* **EXTRACTED TEXT**
Strengths: The paper shows a good analysis of the implementation components of PIC. The ablation studies are thorough and show that each part of the implementation needs to be tuned to achieve good performance. I think there is value on showing the simple approaches for self-supervised learning like PIC can attain similar performance to more complex approaches like SimCLR.

Weaknesses: The main weakness of this paper is novelty. Most of the implementation tricks used on this paper are introduced in other papers (as the authors correctly point out). The novel contributions are in data scheduler and in the negative sample strategy. Which in my opinion do not constitute a contribution worth publication at NeurIPS. Another weakness of this paper is on the empirical side. Especially on the comparison with SimCLR. As a reviewer, I understand that computational resources play a big role on this comparison. Since we cannot expect all institutions to have access to the same compute resources. Tab 5 is the main example of this situation. The proposed approach seems to outperform SimCLR if training for 200 epochs. However, when SimCLR is trained for 1000 epochs it outperforms the proposed method. From this results I cannot say if the proposed approach is outperforming SimCLR, it could be that the proposed approach benefits from the cross-level discrimination earlier in training, and thus outperforms SimCLR at epoch 200, but then SimCLR catches up and outperforms the proposed approach when converged.

Correctness: The submission is empirically and methodologically correct. However, I am concerned that due to computational resources, a fair comparison between the proposed method and SimCLR cannot be obtained.

Clarity: The paper is clear but a lot of notation details are not properly introduced or used. For example: - line 72 W \in R^{D \times N}, what is D and N?

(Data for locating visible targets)
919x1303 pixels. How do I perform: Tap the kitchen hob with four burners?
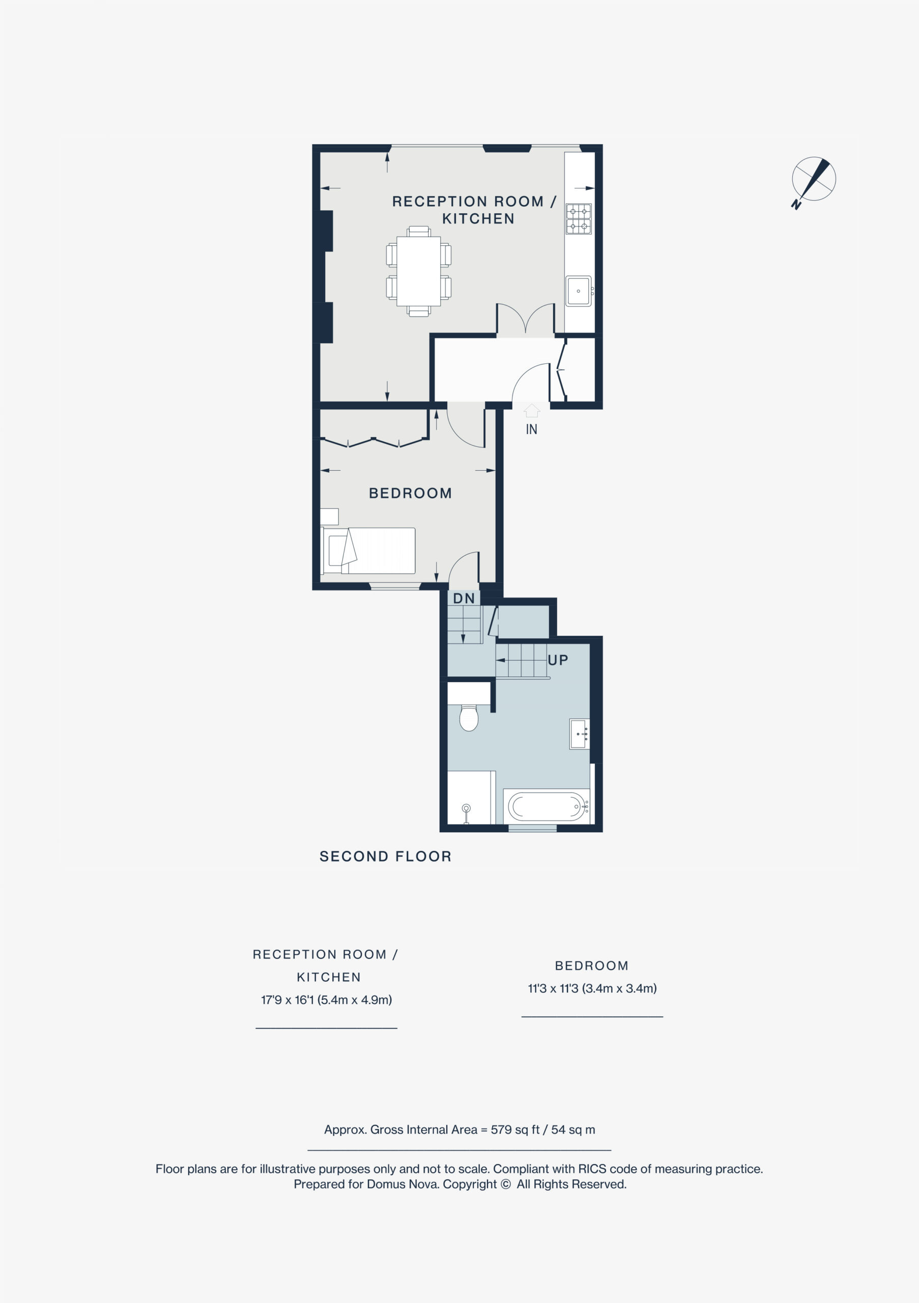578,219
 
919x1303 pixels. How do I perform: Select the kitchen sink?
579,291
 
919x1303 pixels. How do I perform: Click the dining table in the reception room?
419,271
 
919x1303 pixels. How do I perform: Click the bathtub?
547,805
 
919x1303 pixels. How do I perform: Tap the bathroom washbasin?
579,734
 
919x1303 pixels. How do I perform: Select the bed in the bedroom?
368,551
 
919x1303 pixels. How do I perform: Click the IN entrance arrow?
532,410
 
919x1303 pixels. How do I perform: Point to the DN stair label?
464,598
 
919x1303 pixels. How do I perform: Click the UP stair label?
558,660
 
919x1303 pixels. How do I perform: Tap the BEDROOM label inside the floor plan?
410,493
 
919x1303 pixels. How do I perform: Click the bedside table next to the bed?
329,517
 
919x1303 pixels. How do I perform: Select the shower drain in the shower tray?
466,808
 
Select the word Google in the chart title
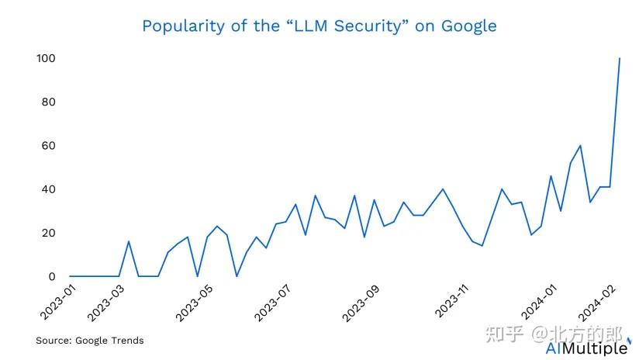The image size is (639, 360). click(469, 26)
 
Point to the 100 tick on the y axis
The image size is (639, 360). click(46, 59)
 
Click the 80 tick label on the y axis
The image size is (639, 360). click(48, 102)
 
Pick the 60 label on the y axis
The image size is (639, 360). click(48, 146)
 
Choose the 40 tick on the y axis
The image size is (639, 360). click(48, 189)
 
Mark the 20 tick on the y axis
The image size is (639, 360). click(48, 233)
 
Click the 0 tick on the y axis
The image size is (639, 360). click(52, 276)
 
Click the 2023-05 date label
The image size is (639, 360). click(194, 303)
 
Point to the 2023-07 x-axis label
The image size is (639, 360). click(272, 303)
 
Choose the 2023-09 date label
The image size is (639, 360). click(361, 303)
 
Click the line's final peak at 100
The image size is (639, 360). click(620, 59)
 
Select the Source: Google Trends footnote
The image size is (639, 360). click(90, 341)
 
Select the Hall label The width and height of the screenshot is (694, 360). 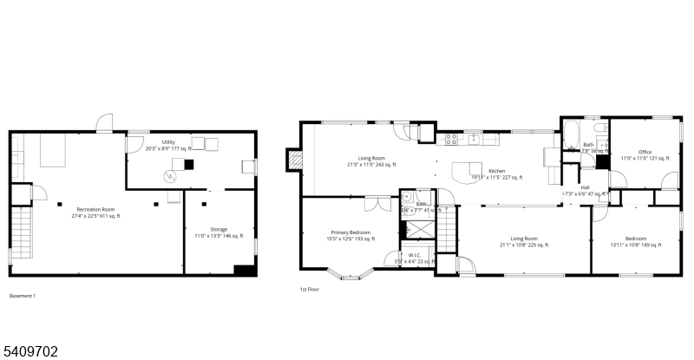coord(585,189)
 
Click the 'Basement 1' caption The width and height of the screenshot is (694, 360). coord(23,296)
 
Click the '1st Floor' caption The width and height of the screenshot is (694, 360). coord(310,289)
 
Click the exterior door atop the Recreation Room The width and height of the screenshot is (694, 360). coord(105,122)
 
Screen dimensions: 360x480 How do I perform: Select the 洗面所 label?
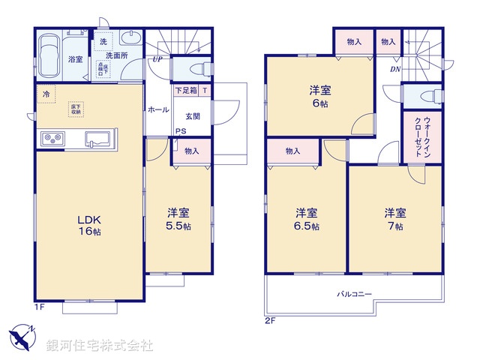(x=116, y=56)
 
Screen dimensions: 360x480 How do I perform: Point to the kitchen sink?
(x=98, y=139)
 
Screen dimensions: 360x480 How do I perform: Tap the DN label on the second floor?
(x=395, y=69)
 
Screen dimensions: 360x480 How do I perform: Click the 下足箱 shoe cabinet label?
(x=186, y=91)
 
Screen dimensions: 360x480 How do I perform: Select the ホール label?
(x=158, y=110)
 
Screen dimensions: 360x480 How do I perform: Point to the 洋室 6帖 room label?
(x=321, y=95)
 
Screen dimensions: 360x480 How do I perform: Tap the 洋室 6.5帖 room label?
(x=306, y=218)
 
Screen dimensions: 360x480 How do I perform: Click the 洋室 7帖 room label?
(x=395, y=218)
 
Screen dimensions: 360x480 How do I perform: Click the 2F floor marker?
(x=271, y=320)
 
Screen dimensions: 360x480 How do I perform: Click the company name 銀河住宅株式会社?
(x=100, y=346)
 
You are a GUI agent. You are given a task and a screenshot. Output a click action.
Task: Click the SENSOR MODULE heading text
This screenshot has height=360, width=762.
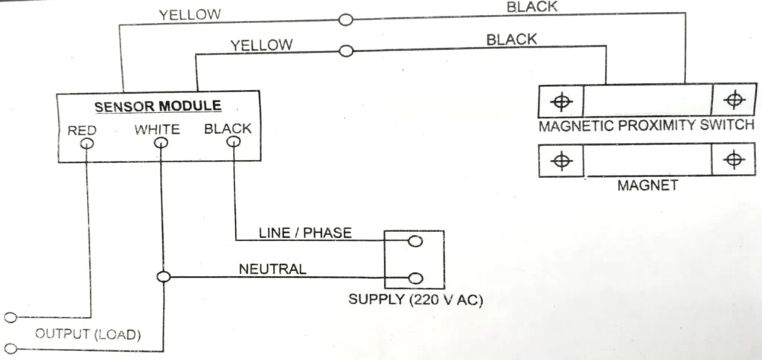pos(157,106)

* **WRITTEN REQUEST 1**
Copy out the part of the paper review that opens with the words containing "Correctness: The submission" and closes with "is D and N?", substituting "symbol definitions" for "notation details".
* **WRITTEN REQUEST 2**
Proceed with the paper review from the point where it stops.

* **RIGHT ANSWER 1**
Correctness: The submission is empirically and methodologically correct. However, I am concerned that due to computational resources, a fair comparison between the proposed method and SimCLR cannot be obtained.

Clarity: The paper is clear but a lot of symbol definitions are not properly introduced or used. For example: - line 72 W \in R^{D \times N}, what is D and N?

* **RIGHT ANSWER 2**
Relation to Prior Work: Related work is properly discussed and how this submission differs from previous contributions is clear. Although there are a couple of missing references on cross-level relationship modeling: Bautista, Miguel A., et al. "Cliquecnn: Deep unsupervised exemplar learning." Advances in Neural Information Processing Systems. 2016. Milbich, Timo, et al. "Unsupervised video understanding by reconciliation of posture similarities." Proceedings of the IEEE International Conference on Computer Vision. 2017. Bautista, Miguel A., Artsiom Sanakoyeu, and Bjorn Ommer. "Deep unsupervised similarity learning using partially ordered sets." Proceedings of the IEEE Conference on Computer Vision and Pattern Recognition. 2017.

Reproducibility: Yes

Additional Feedback:

Review 3

Summary and Contributions: The work tackles the problem of self-supervised representation learning. It shows how to "fix" the parametric approach of [12] such that it performs better or on par with the most recent dual-branch contrastive frameworks while the training procedure is efficient. To this end, the authors propose a sliding-window sampling strategy to alleviate infrequent instance class visits. For improving training efficiency, the paper proposes to sample fewer negative classes and to correct classification weights only when they are used in forward pass, instead of updating them on every iteration.

Strengths: 1. This work addresses an important problem of self-supervised feature learning with a simpler solution than the current SoTA methods while delivering comparable results. The proposed solution pays a lot of attention to small implementation details, and I appreciate that. 2. The experimental section is reach with results and ablation studies. The authors provide enough evidence that their method achieves results better than the current SoTA. 3. The paper is well written and overall clear. 4. The related work is well organized and mentions relevant articles.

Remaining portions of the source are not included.